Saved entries
- - -
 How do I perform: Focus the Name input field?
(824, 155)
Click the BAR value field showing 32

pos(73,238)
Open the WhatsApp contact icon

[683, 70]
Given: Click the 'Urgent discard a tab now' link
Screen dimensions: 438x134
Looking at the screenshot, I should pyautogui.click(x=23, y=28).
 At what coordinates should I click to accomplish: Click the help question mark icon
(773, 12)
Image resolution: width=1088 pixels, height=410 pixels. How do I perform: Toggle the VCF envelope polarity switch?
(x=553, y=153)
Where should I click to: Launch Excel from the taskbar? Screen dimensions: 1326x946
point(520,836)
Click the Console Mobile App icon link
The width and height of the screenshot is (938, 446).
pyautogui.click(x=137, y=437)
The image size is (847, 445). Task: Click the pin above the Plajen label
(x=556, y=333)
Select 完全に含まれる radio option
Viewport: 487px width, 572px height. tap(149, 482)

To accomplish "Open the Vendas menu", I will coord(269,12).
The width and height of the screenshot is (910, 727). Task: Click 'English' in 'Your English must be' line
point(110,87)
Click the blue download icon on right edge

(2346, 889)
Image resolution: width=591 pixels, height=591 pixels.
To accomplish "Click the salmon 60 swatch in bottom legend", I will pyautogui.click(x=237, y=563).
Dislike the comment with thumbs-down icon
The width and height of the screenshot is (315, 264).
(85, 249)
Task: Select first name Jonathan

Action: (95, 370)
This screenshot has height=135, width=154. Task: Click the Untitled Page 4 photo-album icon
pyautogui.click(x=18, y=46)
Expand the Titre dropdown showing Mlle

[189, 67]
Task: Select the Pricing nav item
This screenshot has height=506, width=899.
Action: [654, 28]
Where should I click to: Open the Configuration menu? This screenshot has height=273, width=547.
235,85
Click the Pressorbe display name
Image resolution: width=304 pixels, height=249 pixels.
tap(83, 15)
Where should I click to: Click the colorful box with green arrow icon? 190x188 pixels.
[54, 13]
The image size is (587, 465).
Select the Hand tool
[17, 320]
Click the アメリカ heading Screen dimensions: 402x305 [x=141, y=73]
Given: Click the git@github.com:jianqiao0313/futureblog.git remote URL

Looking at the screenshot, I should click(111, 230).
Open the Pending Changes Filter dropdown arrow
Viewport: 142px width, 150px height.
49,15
- - -
▸ **What you are asked to do**
Each entry needs to be given again exactly as it stands.

▸ **Answer for the task**
 How do I perform: Focus the Name input field?
(824, 155)
Click the BAR value field showing 32

pos(73,238)
Open the WhatsApp contact icon

[683, 70]
Given: Click the 'Urgent discard a tab now' link
Screen dimensions: 438x134
Looking at the screenshot, I should pyautogui.click(x=23, y=28).
 At what coordinates should I click to accomplish: Click the help question mark icon
(773, 12)
Image resolution: width=1088 pixels, height=410 pixels. How do I perform: Toggle the VCF envelope polarity switch?
(x=553, y=153)
Where should I click to: Launch Excel from the taskbar? Screen dimensions: 1326x946
point(520,836)
Click the Console Mobile App icon link
The width and height of the screenshot is (938, 446).
pyautogui.click(x=137, y=437)
The image size is (847, 445). Task: Click the pin above the Plajen label
(x=556, y=333)
Select 完全に含まれる radio option
Viewport: 487px width, 572px height. tap(149, 482)

To accomplish "Open the Vendas menu", I will coord(269,12).
The width and height of the screenshot is (910, 727). Task: Click 'English' in 'Your English must be' line
point(110,87)
Click the blue download icon on right edge

(2346, 889)
Image resolution: width=591 pixels, height=591 pixels.
To accomplish "Click the salmon 60 swatch in bottom legend", I will pyautogui.click(x=237, y=563).
Dislike the comment with thumbs-down icon
The width and height of the screenshot is (315, 264).
(85, 249)
Task: Select first name Jonathan

Action: (95, 370)
This screenshot has height=135, width=154. Task: Click the Untitled Page 4 photo-album icon
pyautogui.click(x=18, y=46)
Expand the Titre dropdown showing Mlle

[189, 67]
Task: Select the Pricing nav item
This screenshot has height=506, width=899.
Action: [654, 28]
Where should I click to: Open the Configuration menu? This screenshot has height=273, width=547.
235,85
Click the Pressorbe display name
Image resolution: width=304 pixels, height=249 pixels.
tap(83, 15)
Where should I click to: Click the colorful box with green arrow icon? 190x188 pixels.
[54, 13]
The image size is (587, 465).
Select the Hand tool
[17, 320]
Click the アメリカ heading Screen dimensions: 402x305 [x=141, y=73]
Given: Click the git@github.com:jianqiao0313/futureblog.git remote URL

Looking at the screenshot, I should click(111, 230).
Open the Pending Changes Filter dropdown arrow
Viewport: 142px width, 150px height.
49,15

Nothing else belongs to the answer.